Reproduce the material verbatim for the stretch from the line that contains "Where should I" through the line that contains "click(x=302, y=132)", and omit the pictures from your answer.

== RECORDS

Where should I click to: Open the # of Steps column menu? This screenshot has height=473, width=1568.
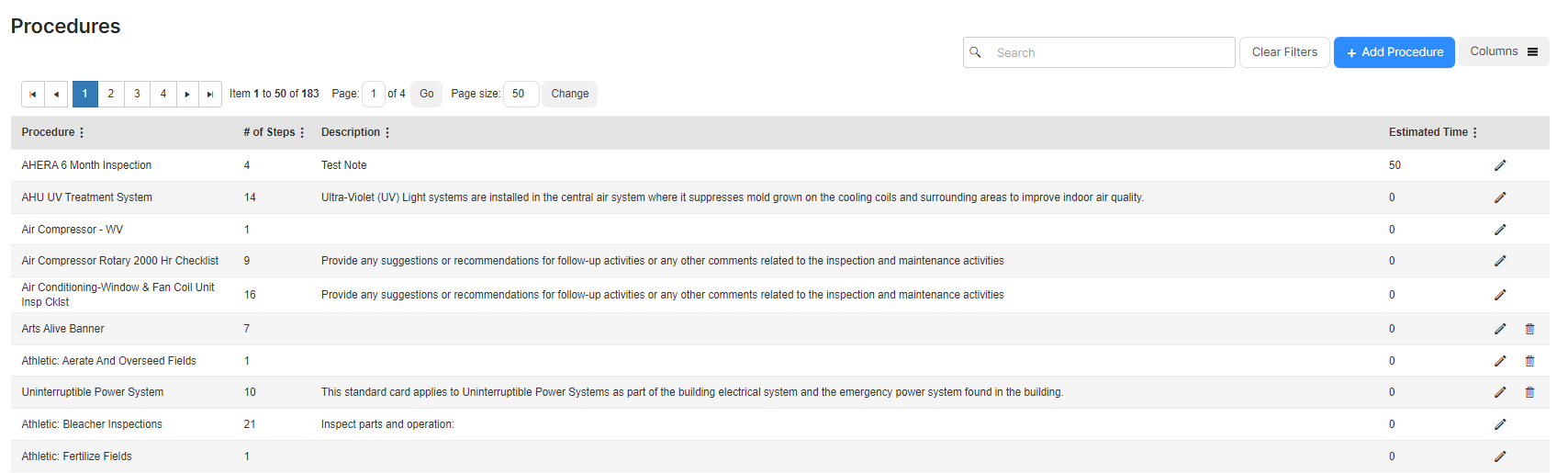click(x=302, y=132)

====
== RECORDS

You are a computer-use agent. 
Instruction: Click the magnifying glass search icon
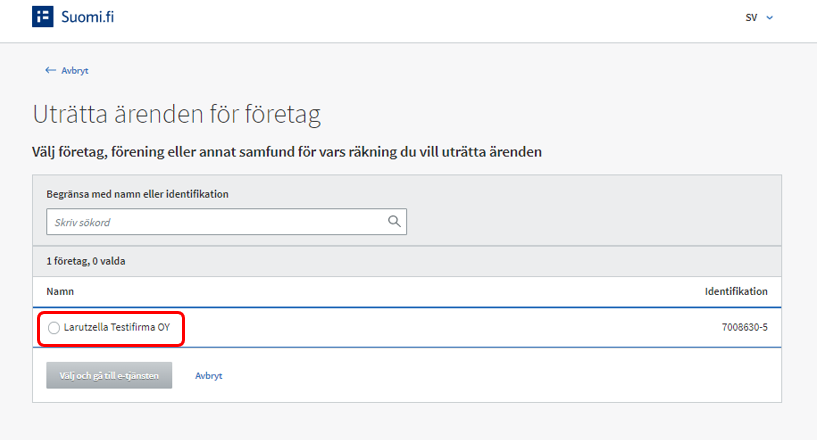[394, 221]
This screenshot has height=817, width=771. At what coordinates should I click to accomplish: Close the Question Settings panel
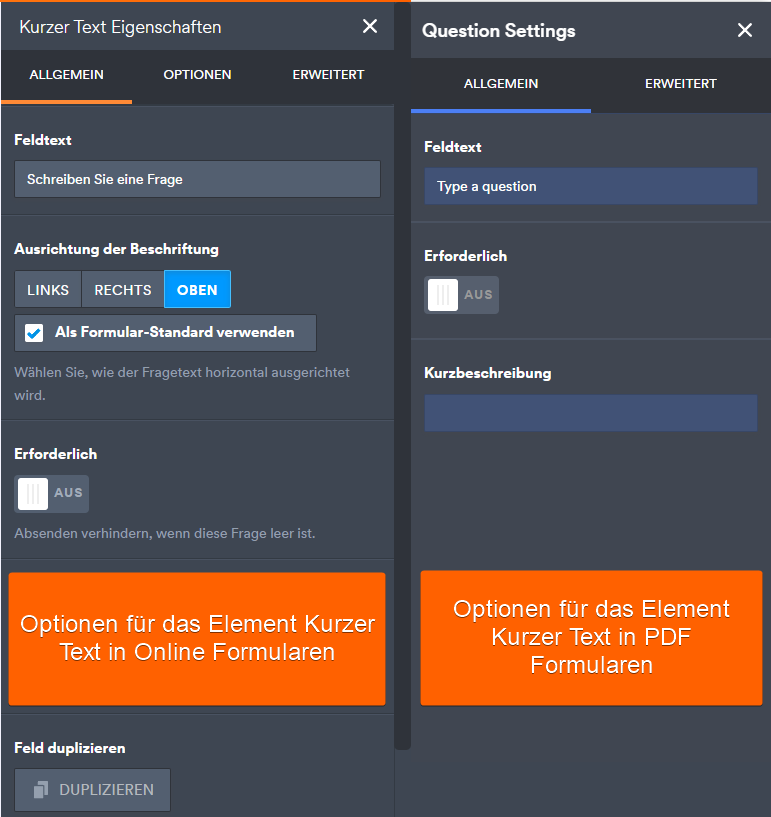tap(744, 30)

====
== RECORDS

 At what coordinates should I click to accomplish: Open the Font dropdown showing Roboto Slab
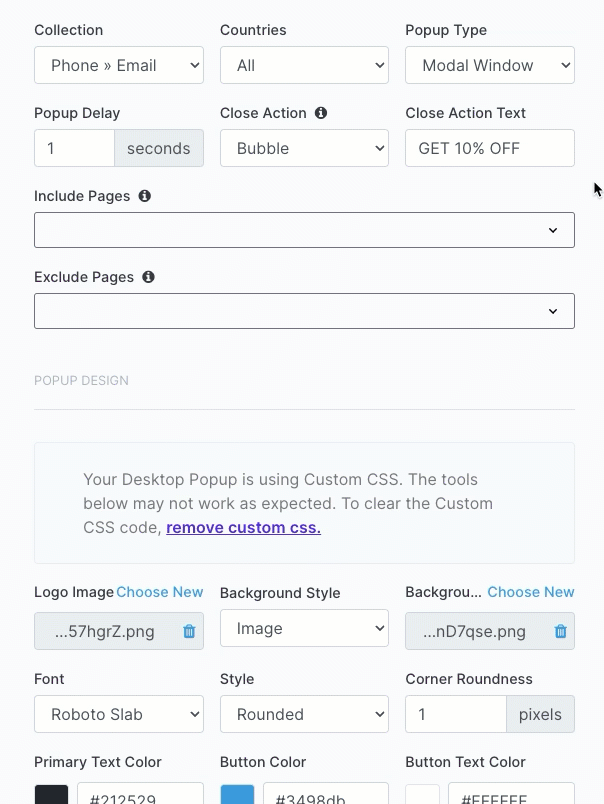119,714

====

RESULT BELOW:
Where should I click to: Open the # of Steps column menu? This screenshot has height=473, width=1568.
click(x=302, y=132)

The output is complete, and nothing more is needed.